私はこの話を聞いてから納得できることがあった。それは役所や銀行などでのトラブルだ。役所や銀行では、住民や顧客に書類を記入してもらうことが多い。その際、多くの人間が書類の記入ミスを犯す。また、パンフレット等で幾ら説明してあっても、同じ質問を繰り返したり、同じ間違いを犯す人が想像以上に多い。今になって考えると、彼・彼女らは、説明書やパンフレットに書かれている事の意味が理解できなかったのかもしれない。同じようなことは携帯電話などの契約にも当てはまるだろう。プランの詳細を巡って、客と通信会社との間で常にバトルが繰り返されている。「そんな事聞いてないよ!」というセリフだ。今になって思えば、彼・彼女らは「聞いたこと」しか理解できないのかもしれない。「読んで」理解することは、そもそも無理なのだ。

偏差値60以上行政

実際のところ公務員の偏差値は、最低でも60以上、国家公務員に限れば、最低でも65以上はあるだろう。メガバンクに入社する学生の偏差値の平均は、70以上ある。そう考えると、かれら世間のエリート・ホワイトカラーと、偏差値50以下の一般庶民(国民の50%!!)との間で、深い断絶が生じるのも、あながち避けられないのかもしれない。

奨学金のおかげで田舎には「***」しか残っていない

もう一つ気になった点は、「田舎には***しか残っていない」可能性だ。以前なら、いくら勉強ができても、家庭の経済的事情で進学できなかった人が多くいた。実際に1980年代のバブルのころまでの日本の大学進学率は、短大を入れても20%程度だった。だが今は貸与型(要は借金)とは言え、ほとんど全ての学生が奨学金を借りることが出来る。これはこれで色々問題のある制度だが、少なくともMARCHレベルの学力である偏差値60以上の人間は、ほとんど都会の大学に進学してしまう事を意味する。実際に今の日本の大学進学率は60%を超えている。そして多くの大学生は、都会に留まり田舎には戻ってこない。
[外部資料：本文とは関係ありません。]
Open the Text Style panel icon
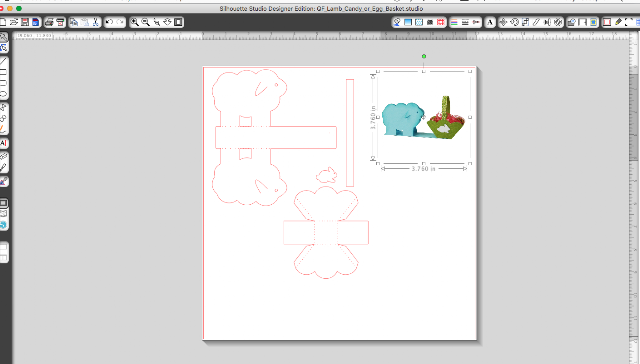(490, 22)
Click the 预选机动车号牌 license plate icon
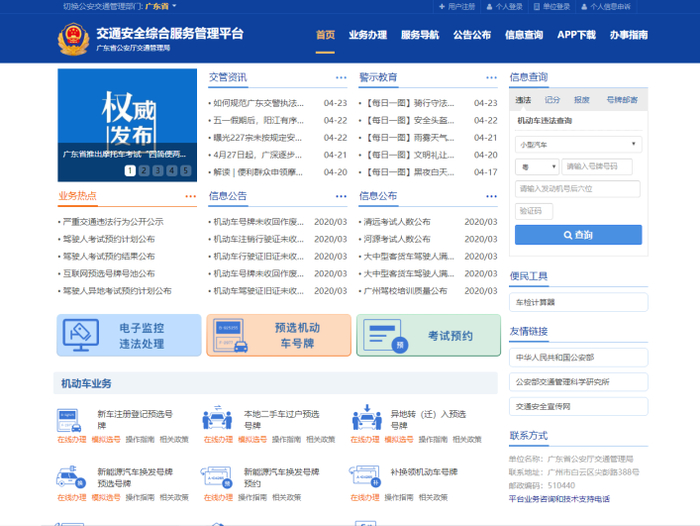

つまり今の日本の田舎には、地元の役所や金融機関、大企業に就職する人間を除くと、偏差値50以下の人間しか残っていない可能性がある。

学力が低くても仕事は出来た

ここで注意が必要なのは、このPIAACで調査されているのは、あくまでも読解能力や数的思考能力、ITリテラシーに関してだけだと言うことだ。世の中の仕事うち、これらの能力が必要なのは、官僚やホワイトカラーのサラリーマン、教師などの教育関係、弁護士や医者、ITエンジニアなど専門職が中心だ。世の中の仕事の大半を占める仕事には、実はそれほどの「学力」は必要ないだろう。またスポーツや音楽、料理などセンスが必要な仕事も学力とは、それ程関連がないかもしれない。ビジネスで成功する人中にも、多くの中卒や高卒の人が多数いる。偏差値が高いからと言って「金持ちになれる」わけではない。

ネットカジノで全て使い切った可能性もある

今回の事件では、逮捕された容疑者の男性が、「ネットカジノで全て使い切った」と証言していることが話題になっている。SNSやメディやでは、本当にネットカジノで4000万円以上の大金を使い切ったか否かで話題沸騰だ。だが、日本人の1/3が、基本的な文章が読めず、簡単な計算も出来ないと考えると、あながりあり得ない話ではないのかもしれない。